Stored dataset items:
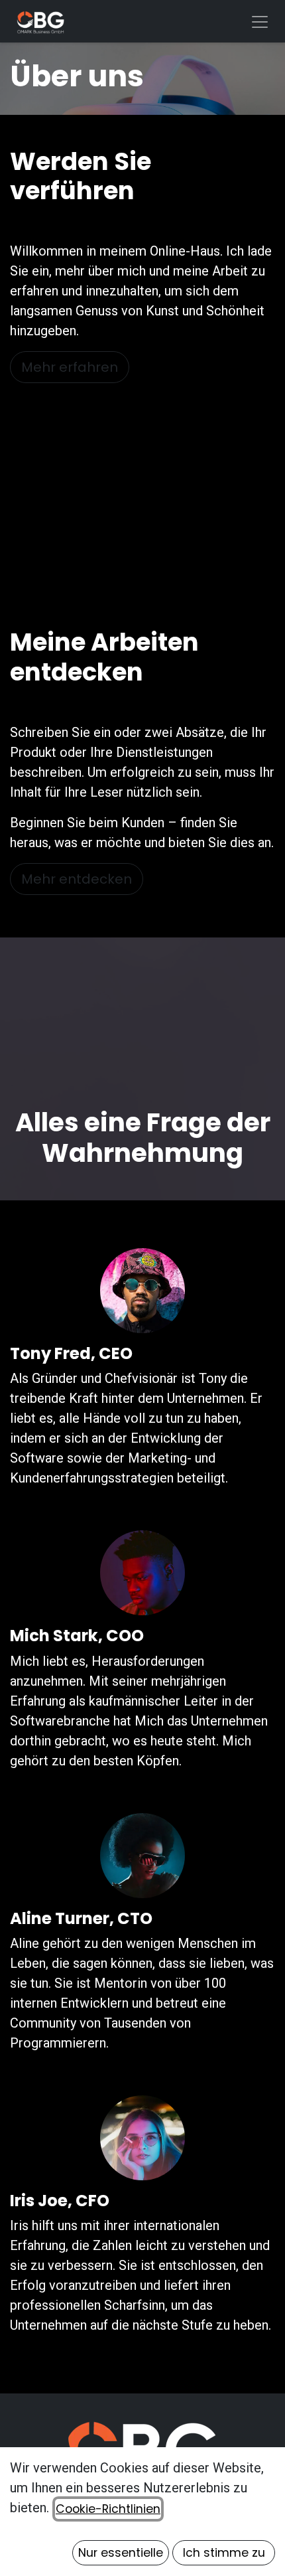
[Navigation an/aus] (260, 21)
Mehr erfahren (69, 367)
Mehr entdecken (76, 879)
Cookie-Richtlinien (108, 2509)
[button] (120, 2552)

--

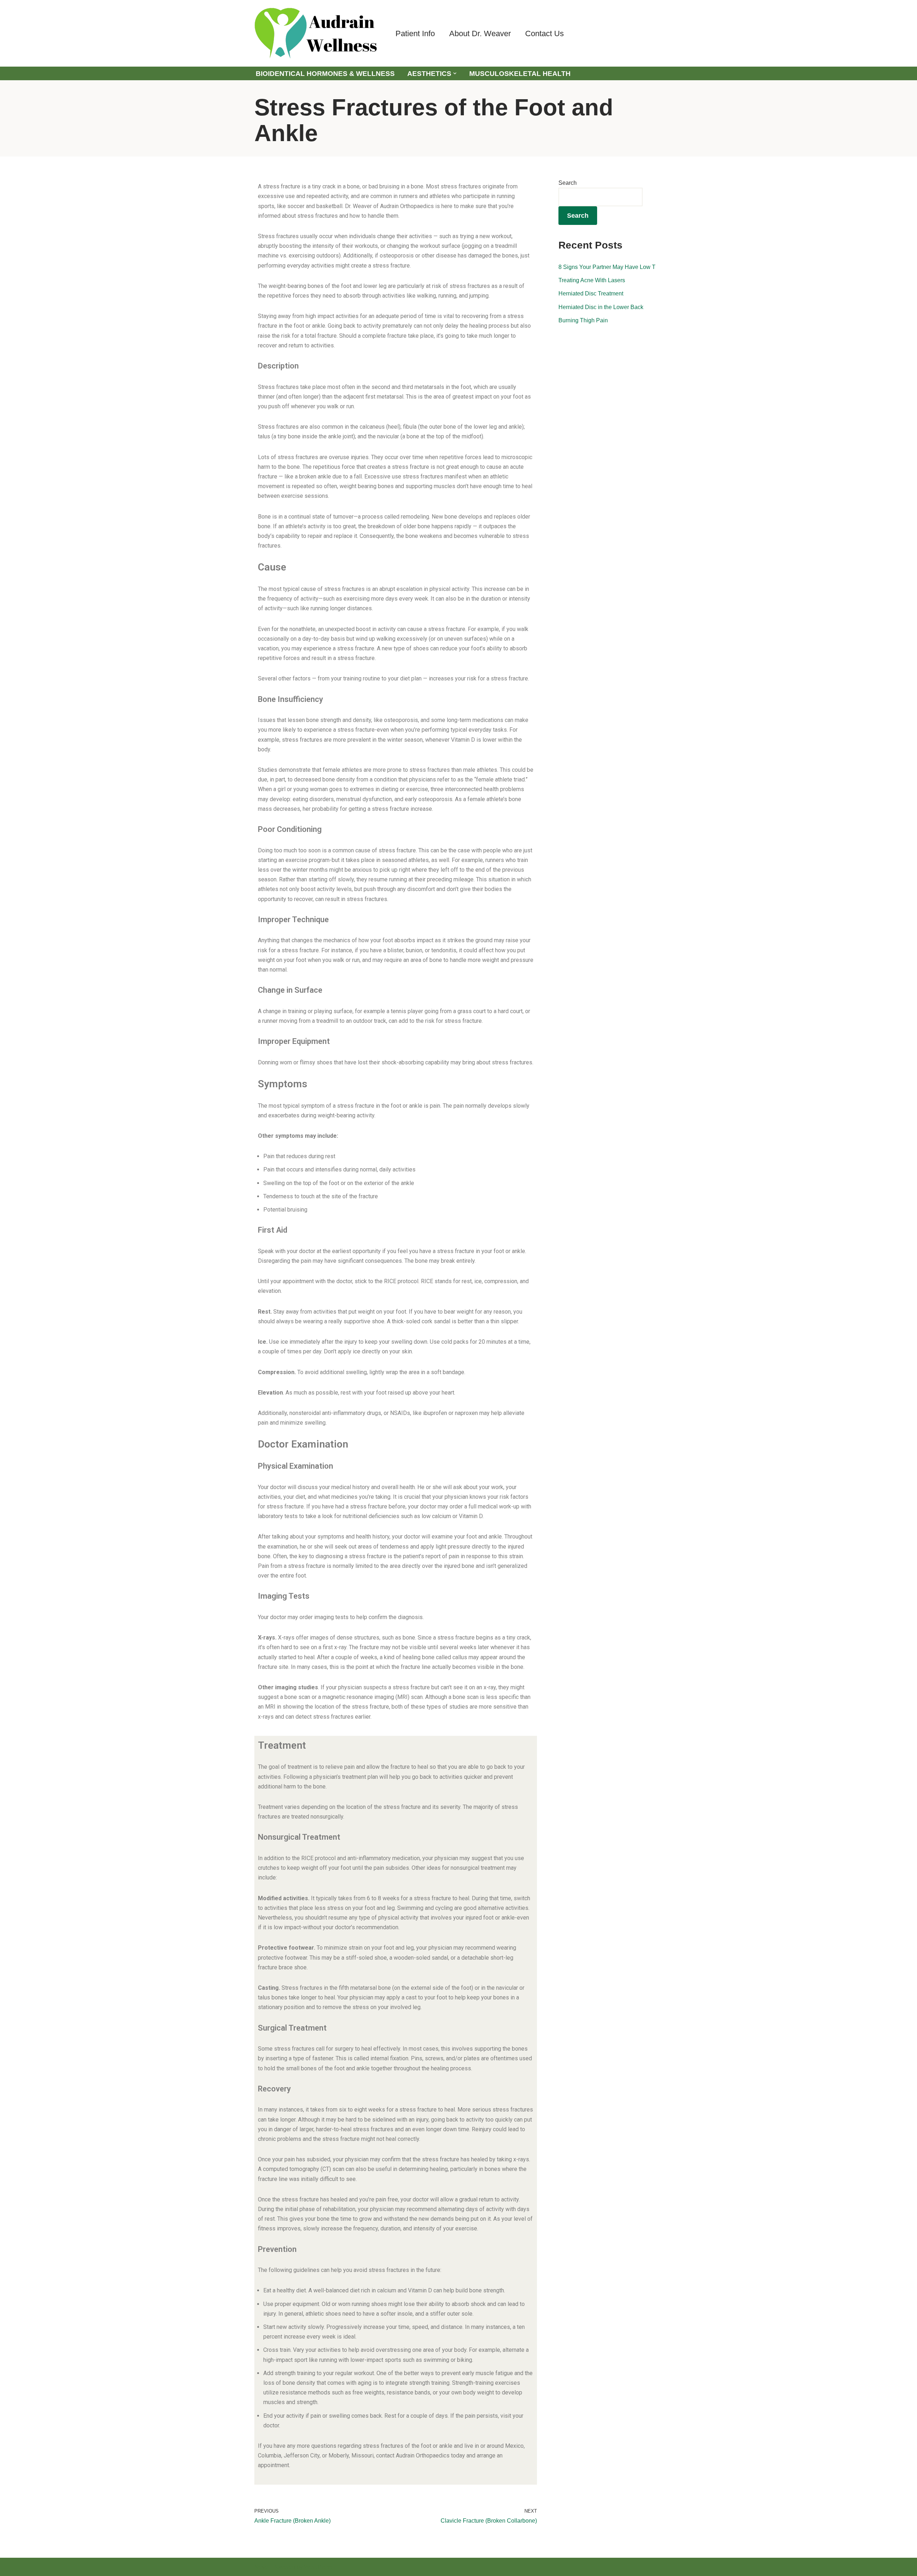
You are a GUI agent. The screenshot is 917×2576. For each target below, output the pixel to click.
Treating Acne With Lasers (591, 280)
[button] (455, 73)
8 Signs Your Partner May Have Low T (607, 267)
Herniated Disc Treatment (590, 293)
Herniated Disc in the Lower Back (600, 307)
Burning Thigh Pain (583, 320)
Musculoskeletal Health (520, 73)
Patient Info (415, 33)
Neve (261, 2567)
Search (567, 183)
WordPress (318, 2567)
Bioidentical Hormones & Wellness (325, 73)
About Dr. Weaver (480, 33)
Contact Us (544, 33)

EXERCISE DIRECTIONS: Take the lines above from the one containing "Bioidentical Hormones & Wellness (325, 73)" to the one containing "Contact Us (544, 33)" and retype them exactly, both ends included, with nothing added.

OUTPUT OF THE TASK:
Bioidentical Hormones & Wellness (325, 73)
About Dr. Weaver (480, 33)
Contact Us (544, 33)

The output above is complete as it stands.